Gdy otworzyłem stronę Klubu Miłośników Filmu, moje oko przyciągnął nagłówek o Jacku Kaczmarskim i postanowiłem sobie przypomnieć to, czego słuchałem parę lat temu (tym bardziej, że przez pół roku nadrabiałem zaległości list obcojęzycznych list przebojów i zabrakło mi trochę bardziej "swojskich" klimatów). Podziwiałem Kaczmarskiego za to, że w swej twórczości poruszał niezwykle zróżnicowany wachlarz tematów, a w jego piosenkach można było znaleźć odniesienia do kultury z kilku tysiącleci, a jego osoba cieszy się kultem nie tylko dzięki walorom artystycznym, ale i zaangażowaniu politycznym. Słynna jest historia "Murów" wzorowanych na pieśni hiszpańskiej, którą wykorzystano podobno wbrew zamierzeniom Kaczmarskiego jako hymn przeciwników władzy komunistycznej.

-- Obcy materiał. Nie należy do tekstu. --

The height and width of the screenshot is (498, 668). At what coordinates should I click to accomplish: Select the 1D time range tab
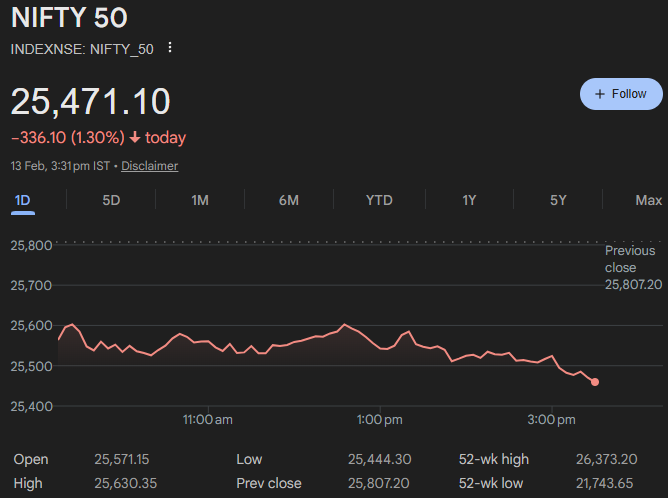point(22,200)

No i tu dochodzimy do tematyki filmowej - poeta miał w swoim życiu kilka znaczących epizodów powiązanych z kinematografią, a jednym z najbardziej znanych jest "Przypadek" Krzysztofa Kieślowskiego, gdzie dosłownie zagrał samego siebie. Jakiś czas temu obejrzałem z kolei "Warszawę 94. Podróż sentymentalną", w której Kaczmarski zwiedza stolicę Polski - jeśli dobrze pamiętam - po długim okresie emigracji. Oczywiście, jak to zwykle bywa, jego postać nie jest wolna od kontrowersji i dowiedziałem się, że to kolejny artysta, który ponoć miał na pieńku z prawicą... Ale sława Kaczmarskiego nie ucierpiała i utrzymuje się nawet po jego przedwczesnej (
) śmierci w 2004.
Jak podaje filmpolski.pl twórczość Kaczmarskiego wykorzystano w takich polskich produkcjach jak "W labiryncie", "Ostatni dzwonek", "Historia niemoralna", "MC. Człowiek z winylu", "80 milionów" czy "Być jak Kazimierz Deyna". Mam więc nadzieję, że nikt nie będzie robił wyrzutów, że temat o muzyku otwieram na forum poświęconym "ruchomym obrazom".
Zapewne wielu użytkowników forum zna dość dobrze twórczość Kaczmarskiego. Jakie są wasze ulubione piosenki? Które przemówiły do was najbardziej? Czy macie związane z nimi jakieś wspomnienia? Czy pamiętacie udział Kaczmarskiego w określonych produkcjach?